**Task instructions**
Return each line of the listing below that contains the word "info", matching case.

[Start of Data for the task]

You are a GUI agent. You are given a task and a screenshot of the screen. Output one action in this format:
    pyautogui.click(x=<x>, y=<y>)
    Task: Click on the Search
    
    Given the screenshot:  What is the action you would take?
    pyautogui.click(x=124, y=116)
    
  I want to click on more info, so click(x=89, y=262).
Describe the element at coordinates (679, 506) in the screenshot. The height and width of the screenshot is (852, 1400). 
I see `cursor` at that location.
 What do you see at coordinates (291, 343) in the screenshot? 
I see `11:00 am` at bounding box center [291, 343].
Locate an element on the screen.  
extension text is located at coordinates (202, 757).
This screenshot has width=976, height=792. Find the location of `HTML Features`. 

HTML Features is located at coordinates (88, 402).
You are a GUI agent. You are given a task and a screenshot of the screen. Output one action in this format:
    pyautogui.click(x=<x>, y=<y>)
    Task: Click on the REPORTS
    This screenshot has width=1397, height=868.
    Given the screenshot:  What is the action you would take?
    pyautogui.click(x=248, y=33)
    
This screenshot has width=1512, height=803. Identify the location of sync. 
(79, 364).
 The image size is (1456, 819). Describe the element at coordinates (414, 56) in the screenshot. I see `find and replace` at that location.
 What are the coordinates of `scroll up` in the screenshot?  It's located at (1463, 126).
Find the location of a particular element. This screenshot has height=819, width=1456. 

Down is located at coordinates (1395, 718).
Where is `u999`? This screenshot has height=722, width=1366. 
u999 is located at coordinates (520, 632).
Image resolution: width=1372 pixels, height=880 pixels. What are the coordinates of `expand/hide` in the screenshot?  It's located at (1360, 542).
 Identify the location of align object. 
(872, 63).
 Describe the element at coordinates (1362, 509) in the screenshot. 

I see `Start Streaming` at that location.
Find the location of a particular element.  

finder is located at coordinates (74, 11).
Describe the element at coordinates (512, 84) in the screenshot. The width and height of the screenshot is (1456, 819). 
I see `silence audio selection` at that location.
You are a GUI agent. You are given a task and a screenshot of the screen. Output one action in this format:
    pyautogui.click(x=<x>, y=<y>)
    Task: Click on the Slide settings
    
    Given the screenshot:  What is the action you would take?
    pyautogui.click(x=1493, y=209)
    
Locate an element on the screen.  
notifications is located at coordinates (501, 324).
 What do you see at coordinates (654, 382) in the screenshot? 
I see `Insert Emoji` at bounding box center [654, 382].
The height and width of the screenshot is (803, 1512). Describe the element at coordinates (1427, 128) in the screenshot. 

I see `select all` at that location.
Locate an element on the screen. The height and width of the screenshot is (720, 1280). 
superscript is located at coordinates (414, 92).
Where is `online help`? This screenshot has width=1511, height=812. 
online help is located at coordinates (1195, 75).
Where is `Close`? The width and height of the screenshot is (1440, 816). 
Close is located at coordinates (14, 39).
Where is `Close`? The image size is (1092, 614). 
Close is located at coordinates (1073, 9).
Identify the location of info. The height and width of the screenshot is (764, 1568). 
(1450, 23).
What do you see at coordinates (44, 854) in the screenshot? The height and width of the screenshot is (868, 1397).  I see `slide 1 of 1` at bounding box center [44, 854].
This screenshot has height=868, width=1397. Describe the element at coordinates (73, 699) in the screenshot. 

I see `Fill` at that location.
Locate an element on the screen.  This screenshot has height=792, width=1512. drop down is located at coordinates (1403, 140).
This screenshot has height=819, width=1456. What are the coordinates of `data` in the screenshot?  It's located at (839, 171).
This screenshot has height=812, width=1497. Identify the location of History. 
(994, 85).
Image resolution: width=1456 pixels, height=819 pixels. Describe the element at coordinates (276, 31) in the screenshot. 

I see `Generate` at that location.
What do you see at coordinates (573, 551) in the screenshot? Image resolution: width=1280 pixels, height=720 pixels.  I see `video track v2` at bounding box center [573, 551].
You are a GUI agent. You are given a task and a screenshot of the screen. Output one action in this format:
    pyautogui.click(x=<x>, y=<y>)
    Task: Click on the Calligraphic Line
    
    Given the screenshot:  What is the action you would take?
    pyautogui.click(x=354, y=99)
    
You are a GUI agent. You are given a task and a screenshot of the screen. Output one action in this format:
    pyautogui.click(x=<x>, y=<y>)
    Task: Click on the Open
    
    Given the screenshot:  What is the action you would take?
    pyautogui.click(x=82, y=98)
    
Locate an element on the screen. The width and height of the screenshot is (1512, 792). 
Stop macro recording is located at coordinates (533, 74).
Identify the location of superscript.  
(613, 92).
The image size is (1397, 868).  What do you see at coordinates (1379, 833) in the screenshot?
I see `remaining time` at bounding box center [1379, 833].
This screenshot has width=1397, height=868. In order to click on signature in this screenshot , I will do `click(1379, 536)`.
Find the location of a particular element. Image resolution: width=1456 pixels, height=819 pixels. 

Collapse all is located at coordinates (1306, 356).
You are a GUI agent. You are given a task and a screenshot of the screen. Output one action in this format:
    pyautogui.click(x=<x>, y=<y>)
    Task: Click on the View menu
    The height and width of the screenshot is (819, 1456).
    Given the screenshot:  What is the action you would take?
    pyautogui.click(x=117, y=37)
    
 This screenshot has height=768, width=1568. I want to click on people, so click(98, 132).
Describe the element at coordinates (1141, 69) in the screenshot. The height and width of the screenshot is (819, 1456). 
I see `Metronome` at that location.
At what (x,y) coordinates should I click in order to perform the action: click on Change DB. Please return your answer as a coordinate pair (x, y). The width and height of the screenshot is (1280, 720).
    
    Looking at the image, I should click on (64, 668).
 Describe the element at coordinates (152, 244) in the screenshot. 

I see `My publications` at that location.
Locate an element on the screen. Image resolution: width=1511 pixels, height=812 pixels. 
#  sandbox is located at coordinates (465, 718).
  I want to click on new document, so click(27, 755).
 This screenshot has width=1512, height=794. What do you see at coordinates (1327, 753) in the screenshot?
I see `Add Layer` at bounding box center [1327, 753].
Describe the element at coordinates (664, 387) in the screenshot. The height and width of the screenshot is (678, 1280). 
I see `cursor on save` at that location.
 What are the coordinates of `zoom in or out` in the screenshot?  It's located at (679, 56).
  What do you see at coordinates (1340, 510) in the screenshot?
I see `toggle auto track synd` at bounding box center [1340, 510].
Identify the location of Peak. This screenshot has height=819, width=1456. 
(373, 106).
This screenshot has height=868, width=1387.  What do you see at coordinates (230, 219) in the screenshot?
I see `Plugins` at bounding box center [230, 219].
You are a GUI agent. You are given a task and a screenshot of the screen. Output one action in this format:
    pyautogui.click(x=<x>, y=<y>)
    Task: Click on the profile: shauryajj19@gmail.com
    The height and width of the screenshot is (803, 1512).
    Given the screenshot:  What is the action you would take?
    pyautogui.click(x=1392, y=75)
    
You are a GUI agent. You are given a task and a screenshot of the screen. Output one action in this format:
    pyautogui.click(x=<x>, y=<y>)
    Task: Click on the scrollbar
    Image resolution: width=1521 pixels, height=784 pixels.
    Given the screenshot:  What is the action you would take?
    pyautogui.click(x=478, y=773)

[End of Data for the task]

**Full response**
  I want to click on more info, so click(x=89, y=262).
Identify the location of info. The height and width of the screenshot is (764, 1568). 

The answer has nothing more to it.